4) Add the white part of the spring onions and fry them for a minute over high heat.

5) Now add all the vegetables, carrots, beans, bell pepper, broccoli and mix well.

6) Add salt and sugar. Cook on high for 3 to 5 minutes until the vegetables become slightly tender.

7) Add the soy sauce.

8) Add the vinegar.

9) Add the drained noodles.

10) Now add the bean sprouts and mix well over high heat for 2 minutes.

11) Finally add the coriander leaves and the green part of the spring onions. Mix well.

12) Serve hot.

Expert advice

  • Avoid over-soaking the noodles as they can become soggy and sticky.
  • Drain the noodles well before stir-frying to avoid soggy noodles.
  • Cook the vegetables over high heat for a few minutes to keep them crispy and crunchy.
  • Since soy sauce already contains salt, adjust the amount of salt accordingly.

Storage and service

Store leftover noodles in an airtight container. It keeps well in the refrigerator for up to 2 days.

Serve the rice vermicelli hot. Enjoy them on their own or pair them with chilli paneer, gobi manchurian, tofu chilli or any other Indochinese side dish of your choice for a satisfying meal.

FAQs

Q. Why did my rice vermicelli turn mushy?

This usually happens if the noodles are soaked too long or overcooked. Soak them only until soft and tender.

Q. Can I add other vegetables?

Absolutely ! You can add cabbage, tofu, paneer, mushrooms or any other vegetables you have at home.

Q. Can I make this recipe spicy?

Certainly. Add more green chilies or your favorite chili sauce to make it spicier.

Q. Can I add protein?

Yes, this recipe is very versatile. You can add tofu, paneer, scrambled eggs with mushrooms or cooked chicken to make your meal healthy and filling.

📖 Get the recipe

Vegetarian Rice Noodles Recipe (Vegetarian Rice Noodle Stir-Fry)

Vegetarian Rice Vermicelli Noodles is a simple and delicious stir-fry recipe made with rice vermicelli, vegetables, bean sprouts, chili peppers, ginger, garlic, soy sauce and vinegar. It’s a quick and healthy dish that can be prepared in less than 30 minutes.

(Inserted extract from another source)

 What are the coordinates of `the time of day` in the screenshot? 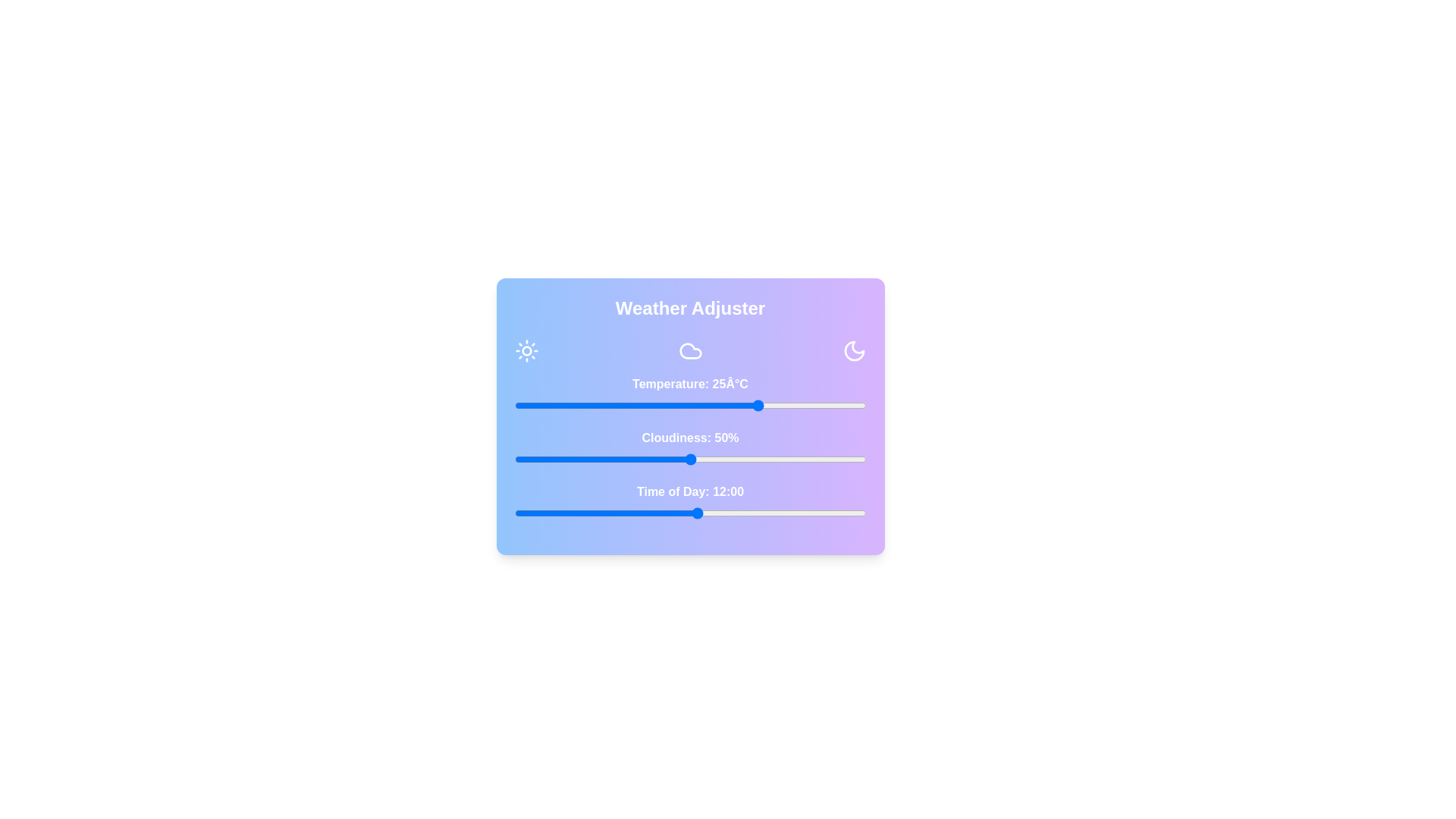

It’s perfect for busy days, for a quick lunch or dinner.

Preparation time 15 minutes

Cooking time 25 minutes

0 minutes

Total duration 40 minutes

Course Main course

Kitchen Indo-Chinese

Servings 2 servings

Calories 445 kilocalories

Ingredients

Aromatic (to saute first)

Nutrition

Nutrition Facts

Vegetarian Rice Noodles Recipe (Vegetarian Rice Noodle Stir-Fry)

Amount per serving

% daily value*

*Percent Daily Values ​​are based on a 2,000 calorie diet.